*Exercise description*
Which lines run from the one containing "You are a computer-use agent. The image" through the end of the material? Transcribe them word for word, and only them.

*Supplied information*
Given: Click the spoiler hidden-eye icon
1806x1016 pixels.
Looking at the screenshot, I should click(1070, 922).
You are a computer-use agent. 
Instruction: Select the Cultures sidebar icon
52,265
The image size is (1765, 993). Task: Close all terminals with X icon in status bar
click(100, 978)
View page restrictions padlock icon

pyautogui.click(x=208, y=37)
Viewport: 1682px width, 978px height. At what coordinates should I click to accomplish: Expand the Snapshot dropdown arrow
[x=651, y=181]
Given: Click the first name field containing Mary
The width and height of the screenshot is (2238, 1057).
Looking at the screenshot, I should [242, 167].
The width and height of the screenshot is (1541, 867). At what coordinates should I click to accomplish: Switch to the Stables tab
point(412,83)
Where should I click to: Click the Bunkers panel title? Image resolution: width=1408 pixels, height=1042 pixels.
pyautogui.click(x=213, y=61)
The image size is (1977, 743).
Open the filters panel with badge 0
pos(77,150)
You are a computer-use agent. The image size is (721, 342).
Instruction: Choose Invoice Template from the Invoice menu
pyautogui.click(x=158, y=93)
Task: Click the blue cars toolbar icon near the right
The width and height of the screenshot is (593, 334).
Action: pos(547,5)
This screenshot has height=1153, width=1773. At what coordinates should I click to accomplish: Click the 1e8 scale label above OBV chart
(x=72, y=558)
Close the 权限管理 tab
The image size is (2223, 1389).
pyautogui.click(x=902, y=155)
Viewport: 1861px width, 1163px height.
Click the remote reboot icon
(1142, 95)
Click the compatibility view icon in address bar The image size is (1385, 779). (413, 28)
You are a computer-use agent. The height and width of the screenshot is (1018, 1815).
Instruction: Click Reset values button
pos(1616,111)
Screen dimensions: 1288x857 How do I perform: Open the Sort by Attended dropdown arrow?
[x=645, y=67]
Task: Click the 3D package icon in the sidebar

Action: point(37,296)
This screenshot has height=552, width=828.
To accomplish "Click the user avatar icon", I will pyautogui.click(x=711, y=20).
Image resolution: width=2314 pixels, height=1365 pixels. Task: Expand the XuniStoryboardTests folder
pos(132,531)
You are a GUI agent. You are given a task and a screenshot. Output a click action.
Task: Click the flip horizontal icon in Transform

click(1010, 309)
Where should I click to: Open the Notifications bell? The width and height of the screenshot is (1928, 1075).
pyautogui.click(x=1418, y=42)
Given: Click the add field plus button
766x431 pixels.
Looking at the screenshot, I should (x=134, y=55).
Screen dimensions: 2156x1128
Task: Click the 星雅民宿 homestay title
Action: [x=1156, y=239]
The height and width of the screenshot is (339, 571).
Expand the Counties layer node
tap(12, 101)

*Reply*
You are a computer-use agent. The image size is (721, 342).
Instruction: Choose Invoice Template from the Invoice menu
pyautogui.click(x=158, y=93)
Task: Click the blue cars toolbar icon near the right
The width and height of the screenshot is (593, 334).
Action: pos(547,5)
This screenshot has height=1153, width=1773. At what coordinates should I click to accomplish: Click the 1e8 scale label above OBV chart
(x=72, y=558)
Close the 权限管理 tab
The image size is (2223, 1389).
pyautogui.click(x=902, y=155)
Viewport: 1861px width, 1163px height.
Click the remote reboot icon
(1142, 95)
Click the compatibility view icon in address bar The image size is (1385, 779). (413, 28)
You are a computer-use agent. The height and width of the screenshot is (1018, 1815).
Instruction: Click Reset values button
pos(1616,111)
Screen dimensions: 1288x857 How do I perform: Open the Sort by Attended dropdown arrow?
[x=645, y=67]
Task: Click the 3D package icon in the sidebar

Action: point(37,296)
This screenshot has height=552, width=828.
To accomplish "Click the user avatar icon", I will pyautogui.click(x=711, y=20).
Image resolution: width=2314 pixels, height=1365 pixels. Task: Expand the XuniStoryboardTests folder
pos(132,531)
You are a GUI agent. You are given a task and a screenshot. Output a click action.
Task: Click the flip horizontal icon in Transform

click(1010, 309)
Where should I click to: Open the Notifications bell? The width and height of the screenshot is (1928, 1075).
pyautogui.click(x=1418, y=42)
Given: Click the add field plus button
766x431 pixels.
Looking at the screenshot, I should (x=134, y=55).
Screen dimensions: 2156x1128
Task: Click the 星雅民宿 homestay title
Action: [x=1156, y=239]
The height and width of the screenshot is (339, 571).
Expand the Counties layer node
tap(12, 101)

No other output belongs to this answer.